Frontier Nerds | An ITP Blog

Spring Thesis Plans

Eric Mika

THE POST-APOCALYPTIC PIRATE INTERNET

For background on the basic idea of the post-apocalyptic pirate internet, please read an earlier post on the subject

Problem: The centrally-distributed internet is fragile and politically fickle

The web’s current implementation is built from millions of geographically dispersed clients communicating with a handful of extremely high-density data centers. Despite the many ⇔ many ideals of the web, the infrastructure looks more like many ⇒ one ⇒ many.

This topology means that there are points in the network of significant vulnerability: Backbone fiber, ISP central offices, data centers, etc. all represent potential choke points in the web. The destruction of physical infrastructure or installation of firewalls to screen and censor data at one of these points could snuff access to the web. That would be a shame, since the web is arguably the most significant aggregation of knowledge and culture humanity has ever assembled.

How could this knowledge be protected, and how could the current freedom of expression and exchange enjoyed on the centralized web reemerge under a distributed model that is technically immune to data loss and censorship?

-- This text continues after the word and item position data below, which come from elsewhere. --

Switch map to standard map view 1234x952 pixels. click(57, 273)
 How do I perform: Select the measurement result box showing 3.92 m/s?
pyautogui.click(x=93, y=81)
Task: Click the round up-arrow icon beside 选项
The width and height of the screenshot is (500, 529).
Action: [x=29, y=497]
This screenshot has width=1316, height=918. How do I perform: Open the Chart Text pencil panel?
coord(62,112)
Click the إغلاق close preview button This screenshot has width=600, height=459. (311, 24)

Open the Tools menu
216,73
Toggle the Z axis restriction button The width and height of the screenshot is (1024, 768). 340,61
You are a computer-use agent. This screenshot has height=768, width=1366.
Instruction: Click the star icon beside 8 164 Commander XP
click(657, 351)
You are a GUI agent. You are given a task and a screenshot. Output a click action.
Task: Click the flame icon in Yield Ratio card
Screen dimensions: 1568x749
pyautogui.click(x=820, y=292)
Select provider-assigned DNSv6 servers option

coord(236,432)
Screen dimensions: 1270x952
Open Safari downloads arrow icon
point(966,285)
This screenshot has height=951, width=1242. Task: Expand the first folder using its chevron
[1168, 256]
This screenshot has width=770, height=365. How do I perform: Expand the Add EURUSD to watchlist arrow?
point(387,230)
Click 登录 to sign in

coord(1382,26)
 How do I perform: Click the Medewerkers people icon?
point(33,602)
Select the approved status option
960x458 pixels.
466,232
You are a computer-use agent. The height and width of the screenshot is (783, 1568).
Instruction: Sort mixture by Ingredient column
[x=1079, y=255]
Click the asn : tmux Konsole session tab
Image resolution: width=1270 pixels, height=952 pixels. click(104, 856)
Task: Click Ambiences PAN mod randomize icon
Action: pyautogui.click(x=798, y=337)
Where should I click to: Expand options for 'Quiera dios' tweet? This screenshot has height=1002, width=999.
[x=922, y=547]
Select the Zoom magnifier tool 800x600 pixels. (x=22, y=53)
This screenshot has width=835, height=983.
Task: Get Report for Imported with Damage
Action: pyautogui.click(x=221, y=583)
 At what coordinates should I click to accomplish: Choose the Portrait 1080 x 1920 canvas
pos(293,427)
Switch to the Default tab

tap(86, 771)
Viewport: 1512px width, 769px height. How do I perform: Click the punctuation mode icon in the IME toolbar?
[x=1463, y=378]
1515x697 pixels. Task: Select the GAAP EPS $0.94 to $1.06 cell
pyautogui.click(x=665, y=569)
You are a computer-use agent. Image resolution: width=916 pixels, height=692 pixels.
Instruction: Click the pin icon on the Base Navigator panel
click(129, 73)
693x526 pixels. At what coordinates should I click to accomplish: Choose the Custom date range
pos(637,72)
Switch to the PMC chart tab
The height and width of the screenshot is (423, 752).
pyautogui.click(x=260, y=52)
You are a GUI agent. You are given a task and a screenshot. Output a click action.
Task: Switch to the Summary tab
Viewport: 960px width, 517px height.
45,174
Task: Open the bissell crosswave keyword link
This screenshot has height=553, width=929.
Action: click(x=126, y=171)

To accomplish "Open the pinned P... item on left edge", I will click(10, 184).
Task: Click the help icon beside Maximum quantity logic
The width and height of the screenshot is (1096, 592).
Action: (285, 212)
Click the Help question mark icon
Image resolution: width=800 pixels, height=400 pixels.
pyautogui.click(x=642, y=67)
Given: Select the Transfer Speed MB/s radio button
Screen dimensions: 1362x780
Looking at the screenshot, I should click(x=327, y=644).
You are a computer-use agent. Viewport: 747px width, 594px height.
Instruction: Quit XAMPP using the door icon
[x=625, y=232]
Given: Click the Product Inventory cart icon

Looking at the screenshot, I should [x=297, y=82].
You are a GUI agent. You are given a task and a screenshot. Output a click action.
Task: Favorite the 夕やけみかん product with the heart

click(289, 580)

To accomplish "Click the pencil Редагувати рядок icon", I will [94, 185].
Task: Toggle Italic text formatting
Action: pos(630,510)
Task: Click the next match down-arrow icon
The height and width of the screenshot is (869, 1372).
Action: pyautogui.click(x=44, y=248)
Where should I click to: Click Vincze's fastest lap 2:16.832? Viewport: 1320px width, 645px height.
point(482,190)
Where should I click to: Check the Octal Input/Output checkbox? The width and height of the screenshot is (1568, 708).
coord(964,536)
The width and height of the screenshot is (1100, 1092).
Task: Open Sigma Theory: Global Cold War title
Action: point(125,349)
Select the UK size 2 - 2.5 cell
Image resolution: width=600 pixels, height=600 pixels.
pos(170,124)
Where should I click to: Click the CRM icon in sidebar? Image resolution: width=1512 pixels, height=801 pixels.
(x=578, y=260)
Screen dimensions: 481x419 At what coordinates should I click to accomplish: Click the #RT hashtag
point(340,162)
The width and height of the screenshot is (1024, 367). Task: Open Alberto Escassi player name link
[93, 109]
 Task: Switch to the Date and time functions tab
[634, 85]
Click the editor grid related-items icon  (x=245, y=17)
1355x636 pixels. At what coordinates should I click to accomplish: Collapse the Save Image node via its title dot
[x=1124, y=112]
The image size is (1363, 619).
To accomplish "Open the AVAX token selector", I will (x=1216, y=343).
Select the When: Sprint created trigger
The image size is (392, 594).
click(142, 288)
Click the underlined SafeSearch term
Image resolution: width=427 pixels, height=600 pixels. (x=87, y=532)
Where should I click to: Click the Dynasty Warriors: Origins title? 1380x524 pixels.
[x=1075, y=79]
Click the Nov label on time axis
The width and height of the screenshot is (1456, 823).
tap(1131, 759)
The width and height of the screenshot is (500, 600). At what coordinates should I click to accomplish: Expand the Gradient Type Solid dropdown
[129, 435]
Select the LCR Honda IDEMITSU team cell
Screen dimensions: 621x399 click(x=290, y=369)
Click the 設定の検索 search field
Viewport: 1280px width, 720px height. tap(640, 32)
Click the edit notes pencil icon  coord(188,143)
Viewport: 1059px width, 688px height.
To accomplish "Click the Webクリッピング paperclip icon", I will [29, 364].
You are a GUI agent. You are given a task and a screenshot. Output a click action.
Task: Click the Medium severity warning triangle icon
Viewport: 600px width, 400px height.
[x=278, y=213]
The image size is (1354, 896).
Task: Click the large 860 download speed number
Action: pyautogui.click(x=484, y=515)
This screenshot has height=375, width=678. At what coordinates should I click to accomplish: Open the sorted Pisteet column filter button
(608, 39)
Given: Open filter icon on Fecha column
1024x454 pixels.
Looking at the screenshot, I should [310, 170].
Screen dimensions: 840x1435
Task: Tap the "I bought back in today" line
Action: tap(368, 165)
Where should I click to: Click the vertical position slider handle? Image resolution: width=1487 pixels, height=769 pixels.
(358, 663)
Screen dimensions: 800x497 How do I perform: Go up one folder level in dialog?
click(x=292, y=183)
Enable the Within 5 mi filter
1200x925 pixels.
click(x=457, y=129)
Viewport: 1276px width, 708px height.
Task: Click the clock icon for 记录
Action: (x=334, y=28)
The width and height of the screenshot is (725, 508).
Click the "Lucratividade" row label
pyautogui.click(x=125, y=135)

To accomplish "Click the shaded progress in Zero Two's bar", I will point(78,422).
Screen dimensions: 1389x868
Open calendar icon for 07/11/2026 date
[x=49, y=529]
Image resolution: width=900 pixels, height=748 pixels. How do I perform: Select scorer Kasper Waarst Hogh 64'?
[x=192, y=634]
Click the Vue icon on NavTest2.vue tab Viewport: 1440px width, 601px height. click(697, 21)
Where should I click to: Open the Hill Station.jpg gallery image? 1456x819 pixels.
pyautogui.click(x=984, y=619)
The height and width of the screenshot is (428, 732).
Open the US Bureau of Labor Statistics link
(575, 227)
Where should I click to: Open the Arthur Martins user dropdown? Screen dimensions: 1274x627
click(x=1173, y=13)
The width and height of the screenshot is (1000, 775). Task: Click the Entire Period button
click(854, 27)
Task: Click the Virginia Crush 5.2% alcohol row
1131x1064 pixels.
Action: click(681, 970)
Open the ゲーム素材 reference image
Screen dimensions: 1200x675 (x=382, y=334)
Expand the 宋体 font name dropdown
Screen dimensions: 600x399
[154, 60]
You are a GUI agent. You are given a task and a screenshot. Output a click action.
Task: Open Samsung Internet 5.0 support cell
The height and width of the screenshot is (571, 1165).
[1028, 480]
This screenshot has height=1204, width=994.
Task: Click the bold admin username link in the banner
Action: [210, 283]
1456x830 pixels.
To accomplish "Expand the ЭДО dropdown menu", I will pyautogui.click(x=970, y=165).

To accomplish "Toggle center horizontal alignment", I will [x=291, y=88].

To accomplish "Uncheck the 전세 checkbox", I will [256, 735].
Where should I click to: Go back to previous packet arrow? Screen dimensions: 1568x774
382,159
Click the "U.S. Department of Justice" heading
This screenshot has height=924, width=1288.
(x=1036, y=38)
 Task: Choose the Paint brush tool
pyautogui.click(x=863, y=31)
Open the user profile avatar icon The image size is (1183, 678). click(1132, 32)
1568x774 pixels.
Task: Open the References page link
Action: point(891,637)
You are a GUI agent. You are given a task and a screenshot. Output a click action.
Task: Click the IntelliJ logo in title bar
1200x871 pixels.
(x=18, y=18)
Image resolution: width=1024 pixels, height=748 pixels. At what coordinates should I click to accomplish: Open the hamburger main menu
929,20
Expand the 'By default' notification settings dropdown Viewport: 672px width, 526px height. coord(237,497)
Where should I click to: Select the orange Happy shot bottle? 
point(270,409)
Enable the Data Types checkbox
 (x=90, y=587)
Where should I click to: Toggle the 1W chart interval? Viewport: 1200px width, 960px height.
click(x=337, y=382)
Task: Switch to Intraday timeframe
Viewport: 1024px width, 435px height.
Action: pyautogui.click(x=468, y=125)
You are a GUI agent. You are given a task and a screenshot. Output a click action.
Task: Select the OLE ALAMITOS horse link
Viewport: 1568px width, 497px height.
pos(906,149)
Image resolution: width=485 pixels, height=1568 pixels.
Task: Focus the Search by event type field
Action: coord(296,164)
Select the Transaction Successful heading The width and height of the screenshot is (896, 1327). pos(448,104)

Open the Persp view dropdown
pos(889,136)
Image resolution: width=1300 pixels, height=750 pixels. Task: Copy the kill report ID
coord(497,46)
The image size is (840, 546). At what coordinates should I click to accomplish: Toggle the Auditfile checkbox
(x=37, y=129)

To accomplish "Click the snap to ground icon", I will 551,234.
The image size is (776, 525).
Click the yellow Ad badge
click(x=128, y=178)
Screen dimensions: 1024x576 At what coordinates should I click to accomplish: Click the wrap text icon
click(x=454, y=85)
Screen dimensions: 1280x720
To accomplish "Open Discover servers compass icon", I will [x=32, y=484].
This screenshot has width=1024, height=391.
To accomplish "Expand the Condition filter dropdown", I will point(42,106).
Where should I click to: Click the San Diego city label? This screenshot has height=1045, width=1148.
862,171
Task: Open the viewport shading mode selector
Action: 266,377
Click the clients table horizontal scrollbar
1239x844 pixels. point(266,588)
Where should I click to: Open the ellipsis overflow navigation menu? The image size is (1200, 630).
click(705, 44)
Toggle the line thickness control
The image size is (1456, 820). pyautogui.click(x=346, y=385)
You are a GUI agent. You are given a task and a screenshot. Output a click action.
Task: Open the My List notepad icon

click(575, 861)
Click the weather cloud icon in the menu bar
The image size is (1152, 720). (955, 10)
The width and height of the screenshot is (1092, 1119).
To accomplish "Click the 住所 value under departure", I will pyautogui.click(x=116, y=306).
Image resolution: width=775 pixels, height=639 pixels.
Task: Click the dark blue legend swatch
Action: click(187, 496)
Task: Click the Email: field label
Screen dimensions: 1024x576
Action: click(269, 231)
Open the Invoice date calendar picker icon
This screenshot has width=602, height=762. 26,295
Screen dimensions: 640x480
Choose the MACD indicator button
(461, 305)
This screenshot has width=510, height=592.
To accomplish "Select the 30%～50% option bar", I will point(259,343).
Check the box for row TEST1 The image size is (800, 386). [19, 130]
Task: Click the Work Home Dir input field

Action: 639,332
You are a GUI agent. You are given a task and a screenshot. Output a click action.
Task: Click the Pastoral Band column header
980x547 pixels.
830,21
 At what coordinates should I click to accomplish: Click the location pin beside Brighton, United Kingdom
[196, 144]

Solution: Distributed, mesh-networked backups of the entire web

I propose a distributed backup system for the web to ensure the survival of data and continuation of the platform’s ideals in the face of a political or infrastructural apocalypse.

The basic unit of the post-apocalyptic pirate internet is the “backup node”. These are relatively small, suitcase-sized computers with lots of storage space. Servers, basically. They’re designed for use by consumers of average technical aptitude. Backup nodes would sit in the corner of a room and sip data from the internet to build a backup of some portion of the web. If and when the centralized web infrastructure falls apart, the backup nodes would be poised to respond by automatically transforming from data aggregators to data distributors. Requests for web data in the absence of centralized infrastructure (post-apocalypse) would instead be fulfilled by the backup nodes — at least to the extent that backups are available.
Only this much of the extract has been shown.